START DOCUMENT SEGMENT

Anxiety on the rise among active U.S. military

soldiers

In the past 13 years, 217,409 incidents of anxiety disorders were diagnosed among the active component of the U.S. Armed Forces, according to data from the Medical Surveillance Monthly Report issued by the Armed Forces Health Surveillance Center.

From 2000 to 2012, the unadjusted incidence rate of anxiety disorder diagnosis among active service members was 117.2 per 10,000 person-years.

Anxiety rates increasing

"In the US Armed Forces, mental disorders ... are a leading cause of morbidity, disability, health care service utilization, lost duty time and attrition from military service," Army Col. William Corr, deputy director of the division of epidemiology and analysis at the Armed Forces Health Surveillance Center, said in a press release. "Incidence rates of mental disorders diagnoses overall and anxiety disorders in particular have increased sharply among US military members during the past 10 years."

END DOCUMENT SEGMENT
START THE DATA

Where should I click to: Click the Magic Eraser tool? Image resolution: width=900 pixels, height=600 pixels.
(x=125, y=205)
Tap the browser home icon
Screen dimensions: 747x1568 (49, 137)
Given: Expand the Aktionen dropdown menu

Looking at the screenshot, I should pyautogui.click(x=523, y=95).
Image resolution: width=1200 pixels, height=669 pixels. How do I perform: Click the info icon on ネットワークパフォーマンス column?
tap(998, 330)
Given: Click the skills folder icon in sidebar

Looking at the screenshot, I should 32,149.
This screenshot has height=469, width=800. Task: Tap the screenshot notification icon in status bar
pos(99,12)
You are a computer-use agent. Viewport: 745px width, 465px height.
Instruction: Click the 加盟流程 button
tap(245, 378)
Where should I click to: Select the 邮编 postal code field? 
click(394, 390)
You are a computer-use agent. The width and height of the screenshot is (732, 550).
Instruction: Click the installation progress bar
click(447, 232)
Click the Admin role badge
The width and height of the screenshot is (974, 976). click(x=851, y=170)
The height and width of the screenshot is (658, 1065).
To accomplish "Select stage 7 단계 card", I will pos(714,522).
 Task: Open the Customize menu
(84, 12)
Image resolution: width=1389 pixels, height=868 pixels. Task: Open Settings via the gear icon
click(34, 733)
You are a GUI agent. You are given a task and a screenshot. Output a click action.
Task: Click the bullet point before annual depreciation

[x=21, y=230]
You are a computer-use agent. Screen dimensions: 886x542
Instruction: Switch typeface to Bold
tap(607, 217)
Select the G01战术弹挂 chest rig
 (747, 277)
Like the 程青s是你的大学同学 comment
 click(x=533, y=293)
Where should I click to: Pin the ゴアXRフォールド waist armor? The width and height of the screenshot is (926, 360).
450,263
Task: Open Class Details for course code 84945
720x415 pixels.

END THE DATA

◆ PROBLEM SET
A: Condense the paragraph of the article on anxiety among U.S. military members that begins "In the past 13 years" into a single shorter sentence, keeping its main facts.
B: Quote the part of the article on military anxiety that opens with the words containing "In the past" and closes with "Health Surveillance Center.".
These records come from a source separate from the article.

◆ SOLUTIONS
A: Over 13 years, 217,409 incidents of anxiety disorders were diagnosed among active-component U.S. Armed Forces members, according to Medical Surveillance Monthly Report data from the Armed Forces Health Surveillance Center.

B:
In the past 13 years, 217,409 incidents of anxiety disorders were diagnosed among the active component of the U.S. Armed Forces, according to data from the Medical Surveillance Monthly Report issued by the Armed Forces Health Surveillance Center.